Mike Brace

Personal information
- Full name: Michael Thomas Brace CBE
- Born: 19 June 1950 (age 76)
- Education: Linden Lodge School
- Spouse: Maureen Browne (1972-present)
- Brace's voice recorded 2012, as part of an audio description of the ArcelorMittal Orbit for VocalEyes

Sport
- Sport: Skiing

= Mike Brace =

British paralympic skier (born 1950)

Michael Thomas Brace (born 19 June 1950) is a former paralympic skier, social worker and leader of disabled charities. He was Chief Executive of Vision 2020 UK (2001-2012) and served as Chairman of the British Paralympic Association (2001-2008). He was blinded at the age of ten by an accident with a firework and subsequently attended Linden Lodge School for the Blind in Wimbledon. He gained a Diploma in Social Work from the Polytechnic of North London in 1976 and in the same year competed as a cross-country skier in the inaugural Winter Paralympics.

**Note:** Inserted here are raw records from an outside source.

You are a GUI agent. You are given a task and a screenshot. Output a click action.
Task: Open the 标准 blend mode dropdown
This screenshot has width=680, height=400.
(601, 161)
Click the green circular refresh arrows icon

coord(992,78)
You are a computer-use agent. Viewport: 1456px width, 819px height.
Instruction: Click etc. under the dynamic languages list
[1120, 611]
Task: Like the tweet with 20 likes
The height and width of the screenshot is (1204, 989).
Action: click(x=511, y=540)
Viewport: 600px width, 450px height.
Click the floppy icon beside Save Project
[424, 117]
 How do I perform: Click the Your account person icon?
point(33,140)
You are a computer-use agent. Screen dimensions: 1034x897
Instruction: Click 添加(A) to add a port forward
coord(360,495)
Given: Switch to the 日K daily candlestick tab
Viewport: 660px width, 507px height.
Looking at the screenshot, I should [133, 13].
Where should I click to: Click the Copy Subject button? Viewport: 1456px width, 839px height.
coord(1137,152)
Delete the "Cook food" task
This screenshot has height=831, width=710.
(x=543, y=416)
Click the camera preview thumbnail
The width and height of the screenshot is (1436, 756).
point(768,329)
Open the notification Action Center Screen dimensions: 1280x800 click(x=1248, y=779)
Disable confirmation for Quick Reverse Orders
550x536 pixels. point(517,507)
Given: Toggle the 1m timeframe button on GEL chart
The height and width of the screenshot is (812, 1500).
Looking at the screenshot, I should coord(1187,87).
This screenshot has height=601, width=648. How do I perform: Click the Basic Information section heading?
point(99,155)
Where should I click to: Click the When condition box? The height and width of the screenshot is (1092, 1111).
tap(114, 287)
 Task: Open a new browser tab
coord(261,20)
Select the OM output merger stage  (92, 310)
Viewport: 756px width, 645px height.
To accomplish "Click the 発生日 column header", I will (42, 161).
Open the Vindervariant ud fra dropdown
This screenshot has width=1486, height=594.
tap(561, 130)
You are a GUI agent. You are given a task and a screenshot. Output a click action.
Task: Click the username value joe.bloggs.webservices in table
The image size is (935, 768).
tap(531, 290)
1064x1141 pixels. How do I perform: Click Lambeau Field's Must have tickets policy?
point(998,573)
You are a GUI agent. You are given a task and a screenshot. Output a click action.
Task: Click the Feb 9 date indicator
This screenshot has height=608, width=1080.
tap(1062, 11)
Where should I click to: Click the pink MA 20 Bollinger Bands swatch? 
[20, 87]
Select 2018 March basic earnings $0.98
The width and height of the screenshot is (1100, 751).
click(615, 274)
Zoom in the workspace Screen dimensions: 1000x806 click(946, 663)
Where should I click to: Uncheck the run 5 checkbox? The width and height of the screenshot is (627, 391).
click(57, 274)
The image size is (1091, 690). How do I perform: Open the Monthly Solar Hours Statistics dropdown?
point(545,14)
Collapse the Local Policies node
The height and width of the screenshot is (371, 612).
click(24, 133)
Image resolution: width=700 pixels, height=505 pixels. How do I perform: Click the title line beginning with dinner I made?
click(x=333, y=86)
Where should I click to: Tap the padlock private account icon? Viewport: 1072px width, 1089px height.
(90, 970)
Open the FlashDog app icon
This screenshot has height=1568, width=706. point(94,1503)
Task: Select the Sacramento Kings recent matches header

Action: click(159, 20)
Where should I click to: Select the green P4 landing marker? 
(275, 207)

Brace published the first volume of his autobiography Where there's a will in 1980. He published the second volume in 2017, precised on his official web site. He was awarded the OBE in 2005 and CBE in 2009 for services to paralympic sport.

He was the subject of This Is Your Life in 1982 when he was surprised by Eamonn Andrews outside Bush House in London.